When and why should I use a namedtuple instead of a dictionary? [duplicate]

In dicts, only the keys have to be hashable, not the values. namedtuples don’t have keys, so hashability isn’t an issue.

However, they have a more stringent restriction — their key-equivalents, “field names”, have to be strings.

Basically, if you were going to create a bunch of instances of a class like:

class Container:
    def __init__(self, name, date, foo, bar):
        self.name = name
        self.date = date
        self.foo = foo
        self.bar = bar

mycontainer = Container(name, date, foo, bar)

and not change the attributes after you set them in __init__, you could instead use

Container = namedtuple('Container', ['name', 'date', 'foo', 'bar'])

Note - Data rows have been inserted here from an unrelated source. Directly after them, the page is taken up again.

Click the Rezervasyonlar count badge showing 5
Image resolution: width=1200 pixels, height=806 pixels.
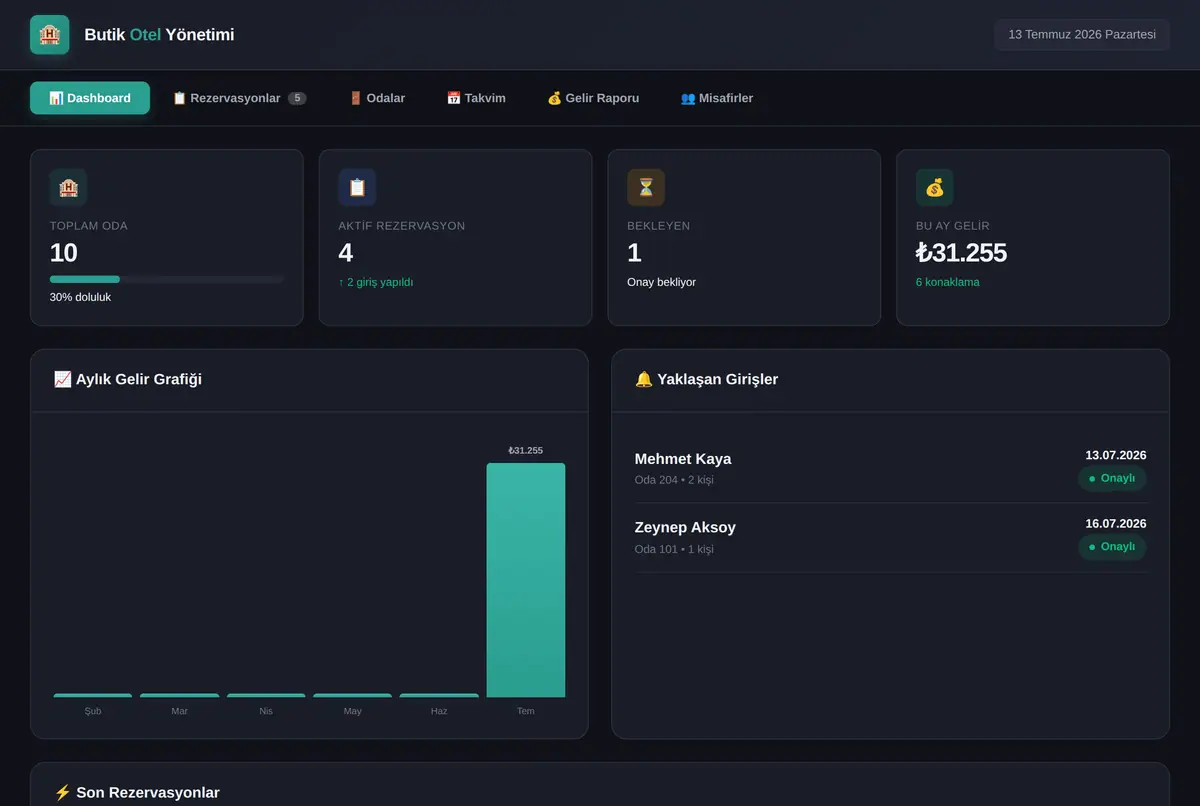tap(297, 98)
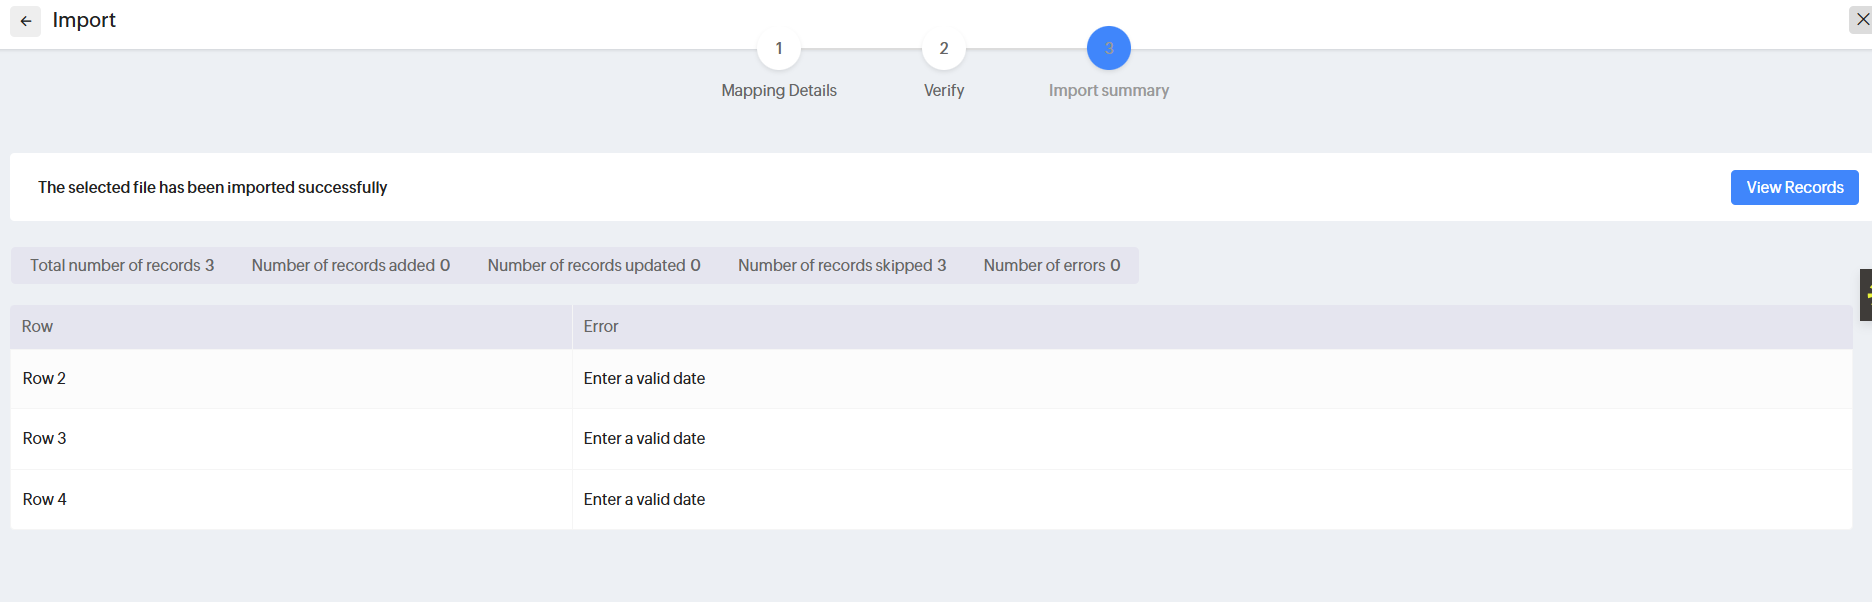Click the Error column header
The height and width of the screenshot is (602, 1872).
pyautogui.click(x=601, y=326)
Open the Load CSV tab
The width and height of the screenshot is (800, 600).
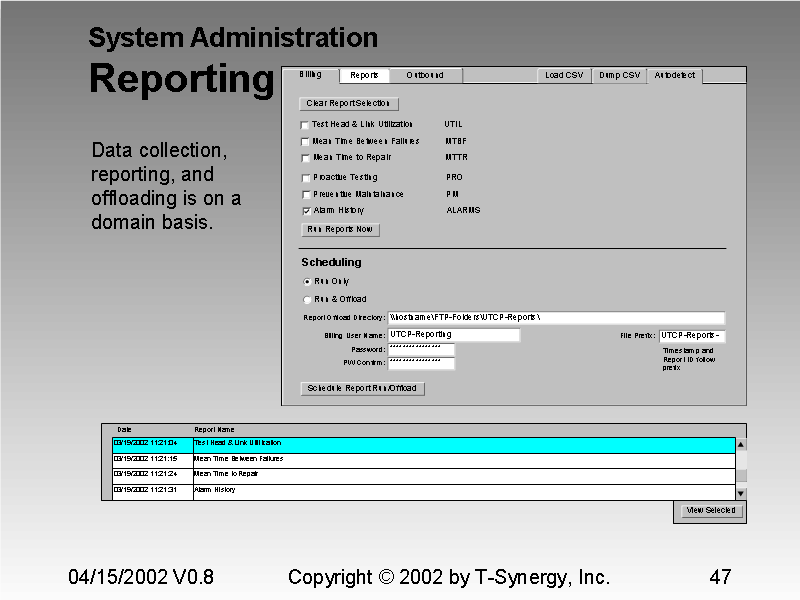pos(564,74)

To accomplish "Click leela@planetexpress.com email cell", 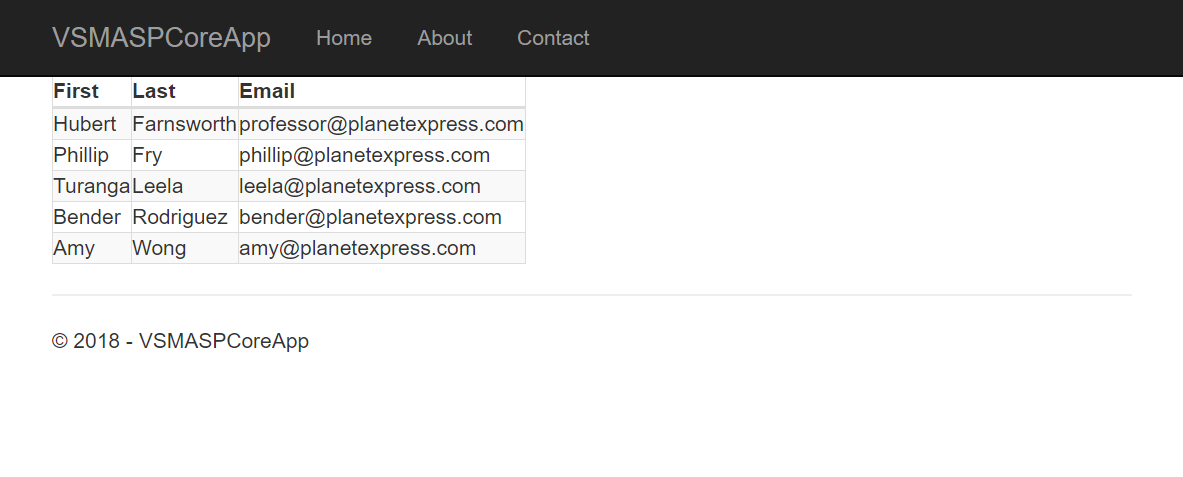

mycontainer = Container(name, date, foo, bar)

as a replacement.

Of course, you could create a bunch of dicts where you used the same keys in each one, but assuming you will have only valid Python identifiers as keys and don’t need mutability,

mynamedtuple.fieldname

is prettier than

mydict['fieldname']

and

mynamedtuple = MyNamedTuple(firstvalue, secondvalue)

is prettier than

mydict = {'fieldname': firstvalue, 'secondfield': secondvalue}

Finally, namedtuples are ordered, unlike regular dicts, so you get the items in the order you defined the fields, unlike a dict.